# Task details:
Print the records again, character for character.

# Excerpted records:
────
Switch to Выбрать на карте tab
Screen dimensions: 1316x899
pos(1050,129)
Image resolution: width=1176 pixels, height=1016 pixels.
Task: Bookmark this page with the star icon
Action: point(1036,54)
────
# Output for this exercise:
Switch to Выбрать на карте tab
Screen dimensions: 1316x899
pos(1050,129)
Image resolution: width=1176 pixels, height=1016 pixels.
Task: Bookmark this page with the star icon
Action: point(1036,54)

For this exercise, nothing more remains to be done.